■ Data provided:
----

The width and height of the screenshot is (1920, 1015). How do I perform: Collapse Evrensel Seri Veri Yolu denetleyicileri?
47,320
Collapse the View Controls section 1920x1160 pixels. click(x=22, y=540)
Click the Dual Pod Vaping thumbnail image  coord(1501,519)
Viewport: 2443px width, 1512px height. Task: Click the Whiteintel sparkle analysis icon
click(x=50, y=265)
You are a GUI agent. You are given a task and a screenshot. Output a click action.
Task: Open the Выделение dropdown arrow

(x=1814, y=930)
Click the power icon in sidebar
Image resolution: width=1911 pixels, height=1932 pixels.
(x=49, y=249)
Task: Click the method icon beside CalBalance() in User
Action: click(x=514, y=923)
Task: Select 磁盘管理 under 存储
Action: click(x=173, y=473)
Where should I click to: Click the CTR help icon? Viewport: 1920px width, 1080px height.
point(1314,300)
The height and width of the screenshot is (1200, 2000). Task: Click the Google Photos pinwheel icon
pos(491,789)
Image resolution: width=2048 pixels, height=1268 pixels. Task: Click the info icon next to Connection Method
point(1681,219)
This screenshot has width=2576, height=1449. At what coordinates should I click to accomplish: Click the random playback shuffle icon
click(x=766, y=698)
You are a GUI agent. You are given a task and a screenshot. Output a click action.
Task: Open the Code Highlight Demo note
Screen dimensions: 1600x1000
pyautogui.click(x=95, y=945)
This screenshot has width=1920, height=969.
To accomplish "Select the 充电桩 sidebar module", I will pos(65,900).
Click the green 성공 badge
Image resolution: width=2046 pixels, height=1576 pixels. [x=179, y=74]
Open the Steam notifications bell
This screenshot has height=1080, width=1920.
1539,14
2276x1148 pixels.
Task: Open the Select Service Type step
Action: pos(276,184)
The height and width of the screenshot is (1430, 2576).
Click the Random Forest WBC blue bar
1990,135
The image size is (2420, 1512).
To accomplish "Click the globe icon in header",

----

■ Assigned task:
All the records, from the first line to the last: repeat them exactly.

■ Task solution:
The width and height of the screenshot is (1920, 1015). How do I perform: Collapse Evrensel Seri Veri Yolu denetleyicileri?
47,320
Collapse the View Controls section 1920x1160 pixels. click(x=22, y=540)
Click the Dual Pod Vaping thumbnail image  coord(1501,519)
Viewport: 2443px width, 1512px height. Task: Click the Whiteintel sparkle analysis icon
click(x=50, y=265)
You are a GUI agent. You are given a task and a screenshot. Output a click action.
Task: Open the Выделение dropdown arrow

(x=1814, y=930)
Click the power icon in sidebar
Image resolution: width=1911 pixels, height=1932 pixels.
(x=49, y=249)
Task: Click the method icon beside CalBalance() in User
Action: click(x=514, y=923)
Task: Select 磁盘管理 under 存储
Action: click(x=173, y=473)
Where should I click to: Click the CTR help icon? Viewport: 1920px width, 1080px height.
point(1314,300)
The height and width of the screenshot is (1200, 2000). Task: Click the Google Photos pinwheel icon
pos(491,789)
Image resolution: width=2048 pixels, height=1268 pixels. Task: Click the info icon next to Connection Method
point(1681,219)
This screenshot has width=2576, height=1449. At what coordinates should I click to accomplish: Click the random playback shuffle icon
click(x=766, y=698)
You are a GUI agent. You are given a task and a screenshot. Output a click action.
Task: Open the Code Highlight Demo note
Screen dimensions: 1600x1000
pyautogui.click(x=95, y=945)
This screenshot has width=1920, height=969.
To accomplish "Select the 充电桩 sidebar module", I will pos(65,900).
Click the green 성공 badge
Image resolution: width=2046 pixels, height=1576 pixels. [x=179, y=74]
Open the Steam notifications bell
This screenshot has height=1080, width=1920.
1539,14
2276x1148 pixels.
Task: Open the Select Service Type step
Action: pos(276,184)
The height and width of the screenshot is (1430, 2576).
Click the Random Forest WBC blue bar
1990,135
The image size is (2420, 1512).
To accomplish "Click the globe icon in header",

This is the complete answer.